Seit vielen Monaten schon steht die Ortschaft zwischen Rohrbrunn und Obernburg Kopf. Rund einhundert Frauen, Männer und Kinder haben eine Rolle im Passionsspiel, mindestens genauso viele Helfer wirken mit beim Bühnenbau, in der Technik, beim Schminken oder den Kostümen. Letztere haben Adolf Englert und seine Frau Friederike selbst genäht – aus Stoffen, die Textilhersteller ihnen spendeten. „Uns führt das alles an Grenzen“, gibt Ina Herrmann zu, die gemeinsam mit Martin Anderl die Fäden hinter den Kulissen zusammenhält.
******************************
* [Aufgabe 1]
Gib den Abschnitt aus dem Seitentext wörtlich wieder, beginnend bei „Seit vielen Monaten“ und endend bei „den Kulissen zusammenhält.“.
* [Aufgabe 2]
Wer hat laut Seitentext die Kostüme für das Passionsspiel genäht?
Das Material steht in keinem Zusammenhang mit dem Seitentext.

* [Bereitgestelltes Material]
******************************
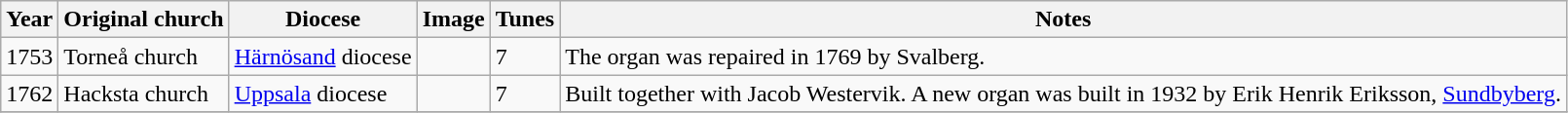
Uppsala diocese (323, 93)
The organ was repaired in 1769 by Svalberg. (1064, 56)
Built together with Jacob Westervik. A new organ was built in 1932 by Erik Henrik Eriksson, Sundbyberg. (1064, 93)
Original church (144, 19)
1753 (29, 56)
Diocese (323, 19)
Härnösand diocese (323, 56)
Image (454, 19)
Tunes (525, 19)
Notes (1064, 19)
Year (29, 19)
Hacksta church (144, 93)
1762 (29, 93)
Torneå church (144, 56)
Detect which cell encompasses the target text, then output its [x, y] center coordinate. 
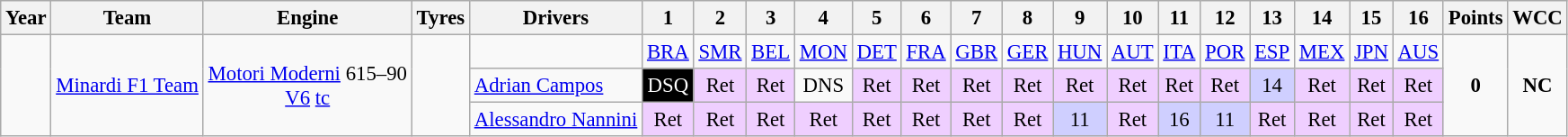
5 [877, 18]
13 [1272, 18]
Motori Moderni 615–90V6 tc [307, 86]
DSQ [669, 85]
FRA [926, 52]
Team [128, 18]
Drivers [555, 18]
WCC [1537, 18]
BRA [669, 52]
Minardi F1 Team [128, 86]
Points [1475, 18]
NC [1537, 86]
POR [1226, 52]
3 [771, 18]
8 [1027, 18]
Alessandro Nannini [555, 120]
6 [926, 18]
Tyres [440, 18]
AUS [1418, 52]
1 [669, 18]
9 [1080, 18]
ESP [1272, 52]
MEX [1321, 52]
ITA [1179, 52]
GER [1027, 52]
15 [1371, 18]
HUN [1080, 52]
DET [877, 52]
GBR [976, 52]
Year [26, 18]
JPN [1371, 52]
Engine [307, 18]
MON [823, 52]
BEL [771, 52]
12 [1226, 18]
Adrian Campos [555, 85]
7 [976, 18]
0 [1475, 86]
AUT [1132, 52]
4 [823, 18]
10 [1132, 18]
SMR [721, 52]
DNS [823, 85]
2 [721, 18]
Identify which cell holds the provided text, then report its [x, y] central coordinate. 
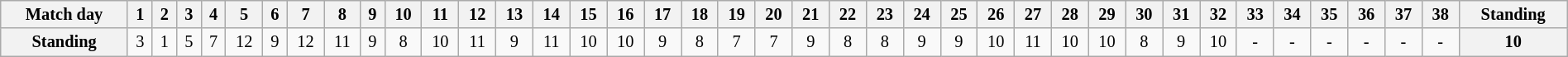
6 [275, 14]
16 [625, 14]
18 [700, 14]
31 [1181, 14]
35 [1330, 14]
25 [959, 14]
19 [736, 14]
14 [551, 14]
34 [1292, 14]
17 [663, 14]
32 [1219, 14]
21 [810, 14]
28 [1070, 14]
23 [885, 14]
15 [589, 14]
37 [1403, 14]
30 [1145, 14]
24 [921, 14]
26 [996, 14]
38 [1441, 14]
20 [774, 14]
36 [1366, 14]
29 [1107, 14]
27 [1034, 14]
4 [213, 14]
13 [514, 14]
22 [849, 14]
33 [1255, 14]
Match day [65, 14]
2 [165, 14]
Search for the cell housing the specified text and yield its (x, y) center coordinate. 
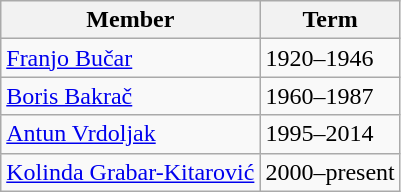
Member (130, 20)
1920–1946 (330, 58)
Boris Bakrač (130, 96)
Antun Vrdoljak (130, 134)
1995–2014 (330, 134)
Term (330, 20)
2000–present (330, 172)
Kolinda Grabar-Kitarović (130, 172)
1960–1987 (330, 96)
Franjo Bučar (130, 58)
From the cell containing the given text, extract its center point as (x, y) coordinate. 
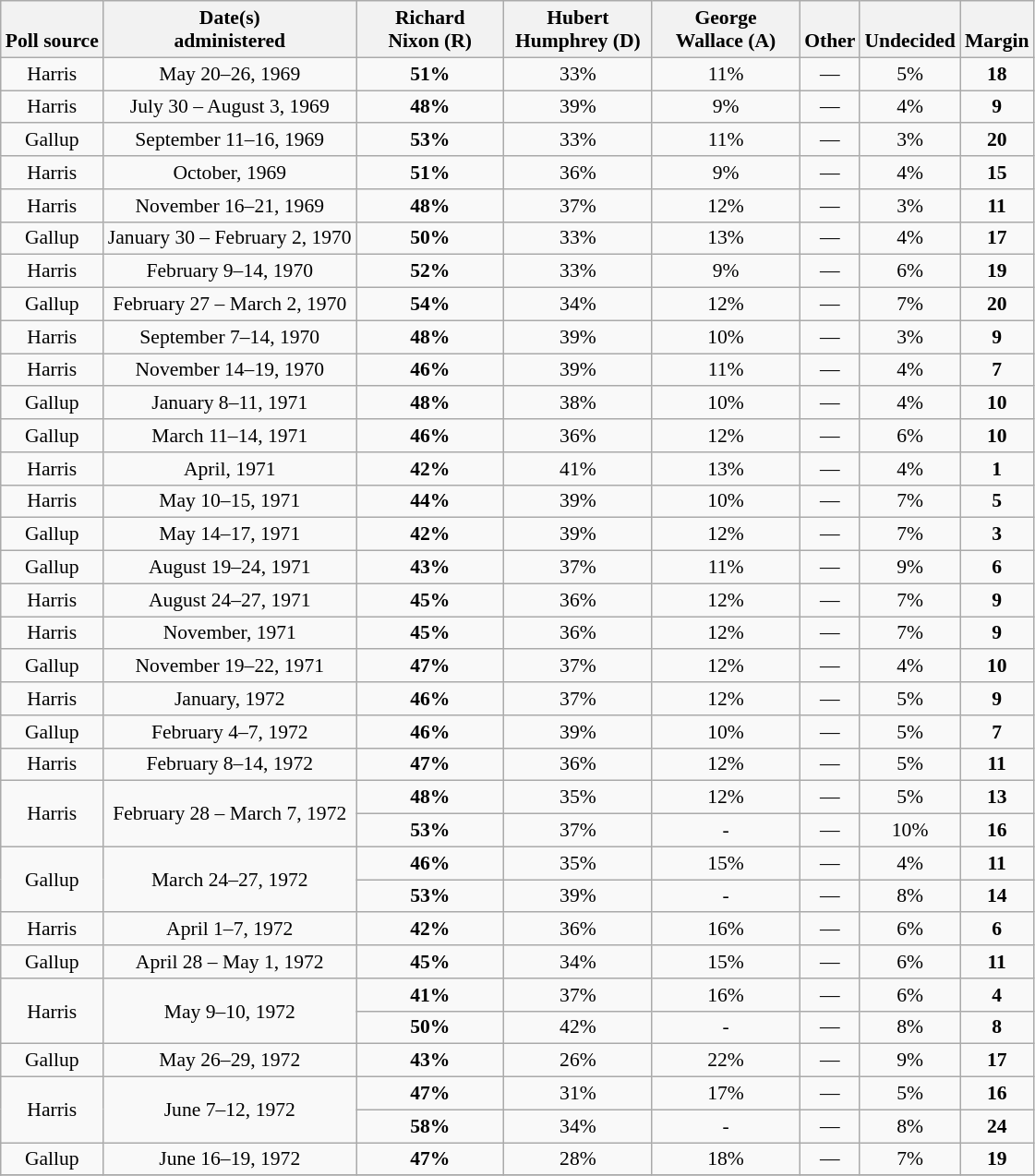
24 (997, 1126)
February 8–14, 1972 (230, 764)
November 16–21, 1969 (230, 206)
June 16–19, 1972 (230, 1160)
April 1–7, 1972 (230, 930)
March 11–14, 1971 (230, 436)
28% (578, 1160)
Date(s)administered (230, 30)
31% (578, 1094)
8 (997, 1028)
Margin (997, 30)
Other (829, 30)
May 10–15, 1971 (230, 501)
5 (997, 501)
GeorgeWallace (A) (726, 30)
52% (430, 271)
November, 1971 (230, 633)
4 (997, 995)
January 30 – February 2, 1970 (230, 238)
22% (726, 1061)
Undecided (909, 30)
3 (997, 535)
Poll source (52, 30)
1 (997, 469)
May 9–10, 1972 (230, 1012)
18% (726, 1160)
August 19–24, 1971 (230, 568)
44% (430, 501)
May 20–26, 1969 (230, 74)
13 (997, 798)
58% (430, 1126)
September 7–14, 1970 (230, 337)
RichardNixon (R) (430, 30)
March 24–27, 1972 (230, 879)
January, 1972 (230, 699)
November 19–22, 1971 (230, 667)
January 8–11, 1971 (230, 403)
September 11–16, 1969 (230, 140)
HubertHumphrey (D) (578, 30)
February 9–14, 1970 (230, 271)
April 28 – May 1, 1972 (230, 962)
18 (997, 74)
May 14–17, 1971 (230, 535)
14 (997, 897)
October, 1969 (230, 173)
February 27 – March 2, 1970 (230, 305)
54% (430, 305)
February 28 – March 7, 1972 (230, 814)
November 14–19, 1970 (230, 370)
August 24–27, 1971 (230, 600)
26% (578, 1061)
April, 1971 (230, 469)
February 4–7, 1972 (230, 732)
May 26–29, 1972 (230, 1061)
17% (726, 1094)
June 7–12, 1972 (230, 1110)
July 30 – August 3, 1969 (230, 107)
15 (997, 173)
38% (578, 403)
Return the [x, y] coordinate for the center point of the cell that contains the specified text.  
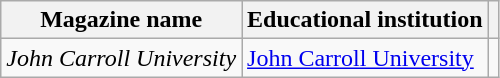
Magazine name [122, 20]
Educational institution [365, 20]
Scan for the cell matching the given text and deliver its [x, y] coordinate at center. 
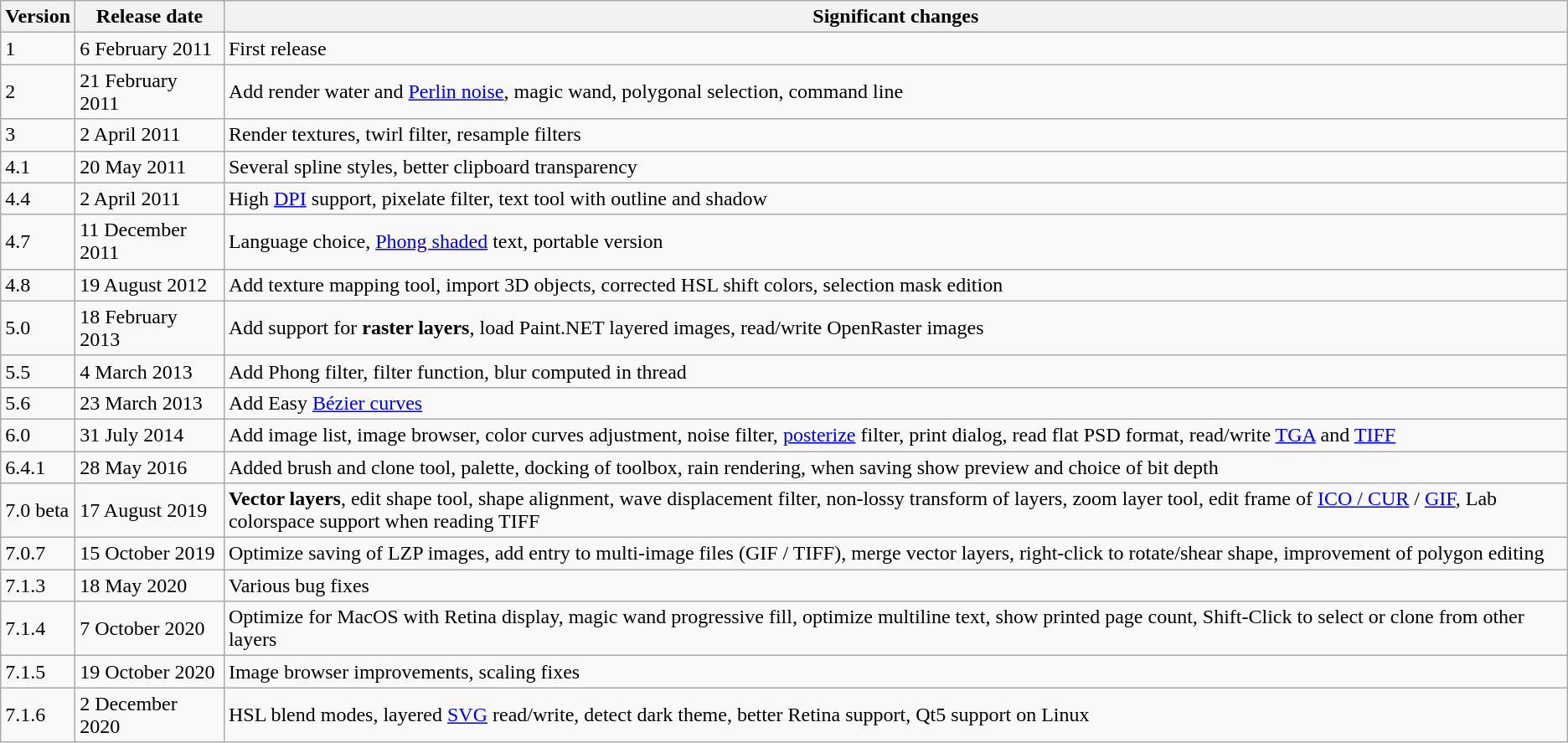
15 October 2019 [150, 554]
23 March 2013 [150, 403]
Add texture mapping tool, import 3D objects, corrected HSL shift colors, selection mask edition [895, 285]
6.0 [39, 435]
Language choice, Phong shaded text, portable version [895, 241]
7.1.4 [39, 628]
Several spline styles, better clipboard transparency [895, 167]
4.8 [39, 285]
Release date [150, 17]
Added brush and clone tool, palette, docking of toolbox, rain rendering, when saving show preview and choice of bit depth [895, 467]
31 July 2014 [150, 435]
7.1.6 [39, 715]
Add image list, image browser, color curves adjustment, noise filter, posterize filter, print dialog, read flat PSD format, read/write TGA and TIFF [895, 435]
18 May 2020 [150, 585]
2 December 2020 [150, 715]
18 February 2013 [150, 328]
3 [39, 135]
Various bug fixes [895, 585]
17 August 2019 [150, 511]
28 May 2016 [150, 467]
5.6 [39, 403]
7.0.7 [39, 554]
21 February 2011 [150, 92]
7.1.3 [39, 585]
Render textures, twirl filter, resample filters [895, 135]
Add render water and Perlin noise, magic wand, polygonal selection, command line [895, 92]
2 [39, 92]
4 March 2013 [150, 371]
4.1 [39, 167]
6.4.1 [39, 467]
Add Phong filter, filter function, blur computed in thread [895, 371]
Version [39, 17]
1 [39, 49]
7 October 2020 [150, 628]
5.0 [39, 328]
Add Easy Bézier curves [895, 403]
11 December 2011 [150, 241]
4.7 [39, 241]
High DPI support, pixelate filter, text tool with outline and shadow [895, 199]
7.1.5 [39, 672]
20 May 2011 [150, 167]
5.5 [39, 371]
First release [895, 49]
Image browser improvements, scaling fixes [895, 672]
Add support for raster layers, load Paint.NET layered images, read/write OpenRaster images [895, 328]
6 February 2011 [150, 49]
4.4 [39, 199]
19 August 2012 [150, 285]
7.0 beta [39, 511]
19 October 2020 [150, 672]
Significant changes [895, 17]
HSL blend modes, layered SVG read/write, detect dark theme, better Retina support, Qt5 support on Linux [895, 715]
Extract the [X, Y] coordinate from the center of the cell holding the provided text.  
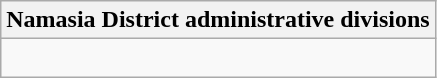
Namasia District administrative divisions [218, 20]
Capture the cell that displays the provided text and extract its [X, Y] central coordinate. 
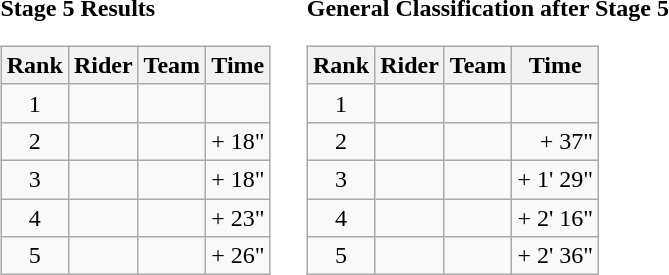
+ 23" [238, 217]
+ 26" [238, 256]
+ 2' 36" [556, 256]
+ 2' 16" [556, 217]
+ 37" [556, 141]
+ 1' 29" [556, 179]
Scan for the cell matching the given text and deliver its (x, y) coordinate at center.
******************************
* [Richtige Lösung 1]
Seit vielen Monaten schon steht die Ortschaft zwischen Rohrbrunn und Obernburg Kopf. Rund einhundert Frauen, Männer und Kinder haben eine Rolle im Passionsspiel, mindestens genauso viele Helfer wirken mit beim Bühnenbau, in der Technik, beim Schminken oder den Kostümen. Letztere haben Adolf Englert und seine Frau Friederike selbst genäht – aus Stoffen, die Textilhersteller ihnen spendeten. „Uns führt das alles an Grenzen“, gibt Ina Herrmann zu, die gemeinsam mit Martin Anderl die Fäden hinter den Kulissen zusammenhält.

* [Richtige Lösung 2]
Adolf Englert und seine Frau Friederike haben die Kostüme selbst genäht.